### [Text block]
Scalable

Scalable is a Python framework for orchestrating containerized, distributed workflows on HPC systems, Kubernetes clusters, and cloud providers. It integrates container lifecycle management, scheduler-aware resource provisioning, a Dask-based execution model, optional AI assistants, and ML-driven optimization so multi-stage scientific workflows can run consistently at scale.

Documentation

Full documentation is available at jgcri.github.io/scalable.

Tutorials

Scalable includes two sets of tutorials:

Beginner Tutorials — Start here if you are new to Scalable or unfamiliar with distributed computing, containers, cloud infrastructure, or declarative programming. These tutorials explain every concept from first principles with analogies and definitions.
Advanced Tutorials — Production-focused tutorials for users already comfortable with distributed systems concepts.

Both are available as interactive Jupyter notebooks and as comprehensive RST documentation.

Installation

Install from PyPI:

pip install scalable

Install from source:

git clone https://github.com/JGCRI/scalable.git
pip install ./scalable

Development Install (Editable Mode)

### [Directions for this task]
Answer these questions using the Scalable text:
(a) On what is Scalable's execution model based?
(b) Which set of tutorials is intended for users new to distributed computing?
(c) What command installs Scalable from PyPI?

### [Extracted material]
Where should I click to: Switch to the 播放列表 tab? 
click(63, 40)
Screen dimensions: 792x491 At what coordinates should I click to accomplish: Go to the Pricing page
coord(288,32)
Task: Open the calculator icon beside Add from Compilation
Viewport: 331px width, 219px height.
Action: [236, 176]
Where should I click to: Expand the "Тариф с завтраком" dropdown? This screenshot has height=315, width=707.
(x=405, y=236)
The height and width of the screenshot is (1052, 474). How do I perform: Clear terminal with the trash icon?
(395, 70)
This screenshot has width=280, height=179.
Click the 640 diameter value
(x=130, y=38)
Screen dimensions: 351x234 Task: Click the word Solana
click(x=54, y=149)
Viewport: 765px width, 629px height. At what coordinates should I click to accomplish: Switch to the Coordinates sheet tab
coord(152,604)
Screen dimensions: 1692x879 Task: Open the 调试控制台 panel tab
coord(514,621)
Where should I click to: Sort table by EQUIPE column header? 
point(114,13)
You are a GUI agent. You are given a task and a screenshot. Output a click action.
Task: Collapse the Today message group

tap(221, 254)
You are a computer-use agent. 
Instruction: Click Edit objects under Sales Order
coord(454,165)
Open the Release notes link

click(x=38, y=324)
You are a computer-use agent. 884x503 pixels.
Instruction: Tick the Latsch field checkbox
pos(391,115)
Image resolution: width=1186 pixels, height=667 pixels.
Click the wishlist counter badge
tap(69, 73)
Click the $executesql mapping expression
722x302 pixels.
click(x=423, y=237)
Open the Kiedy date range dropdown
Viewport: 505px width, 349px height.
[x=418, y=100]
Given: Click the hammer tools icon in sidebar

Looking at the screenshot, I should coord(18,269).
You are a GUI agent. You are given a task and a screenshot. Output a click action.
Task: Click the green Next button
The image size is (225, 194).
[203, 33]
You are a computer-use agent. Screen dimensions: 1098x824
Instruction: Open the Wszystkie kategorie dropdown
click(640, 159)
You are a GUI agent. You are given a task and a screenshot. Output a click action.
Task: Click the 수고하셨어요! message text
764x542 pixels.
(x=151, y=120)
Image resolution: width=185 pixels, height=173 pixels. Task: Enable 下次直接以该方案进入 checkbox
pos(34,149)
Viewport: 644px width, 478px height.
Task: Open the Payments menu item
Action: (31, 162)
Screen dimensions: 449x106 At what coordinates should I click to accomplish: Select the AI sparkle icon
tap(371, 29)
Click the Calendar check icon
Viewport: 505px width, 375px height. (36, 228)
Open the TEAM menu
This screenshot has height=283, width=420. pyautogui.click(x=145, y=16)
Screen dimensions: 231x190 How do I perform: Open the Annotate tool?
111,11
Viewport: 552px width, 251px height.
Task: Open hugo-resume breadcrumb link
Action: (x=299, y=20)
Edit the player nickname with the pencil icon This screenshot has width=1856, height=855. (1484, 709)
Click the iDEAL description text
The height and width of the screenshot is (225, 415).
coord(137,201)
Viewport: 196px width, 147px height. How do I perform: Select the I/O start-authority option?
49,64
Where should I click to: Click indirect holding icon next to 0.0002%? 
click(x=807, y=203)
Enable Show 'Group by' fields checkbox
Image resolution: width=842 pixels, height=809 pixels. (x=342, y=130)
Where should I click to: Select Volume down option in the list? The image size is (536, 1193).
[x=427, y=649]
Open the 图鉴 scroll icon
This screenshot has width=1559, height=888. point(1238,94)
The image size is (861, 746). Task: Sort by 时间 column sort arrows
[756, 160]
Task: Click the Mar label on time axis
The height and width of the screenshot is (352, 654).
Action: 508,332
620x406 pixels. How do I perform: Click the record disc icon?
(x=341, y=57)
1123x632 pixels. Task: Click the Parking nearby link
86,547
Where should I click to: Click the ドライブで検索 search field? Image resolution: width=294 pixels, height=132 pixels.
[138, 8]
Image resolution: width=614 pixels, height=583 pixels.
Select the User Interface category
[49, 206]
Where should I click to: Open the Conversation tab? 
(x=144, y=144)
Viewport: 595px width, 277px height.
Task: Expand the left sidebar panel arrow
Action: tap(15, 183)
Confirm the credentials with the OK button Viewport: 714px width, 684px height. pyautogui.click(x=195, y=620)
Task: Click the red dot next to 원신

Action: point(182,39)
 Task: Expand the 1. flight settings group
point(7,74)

### [Final answer]
(a) Dask
(b) The Beginner Tutorials
(c) pip install scalable